The records that follow must be printed exactly as they are.

Start of RECORDS FOR THIS TASK

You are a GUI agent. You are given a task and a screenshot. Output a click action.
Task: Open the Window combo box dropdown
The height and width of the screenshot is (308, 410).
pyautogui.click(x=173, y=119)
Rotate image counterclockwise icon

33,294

End of RECORDS FOR THIS TASK

TASK SOLUTION —
You are a GUI agent. You are given a task and a screenshot. Output a click action.
Task: Open the Window combo box dropdown
The height and width of the screenshot is (308, 410).
pyautogui.click(x=173, y=119)
Rotate image counterclockwise icon

33,294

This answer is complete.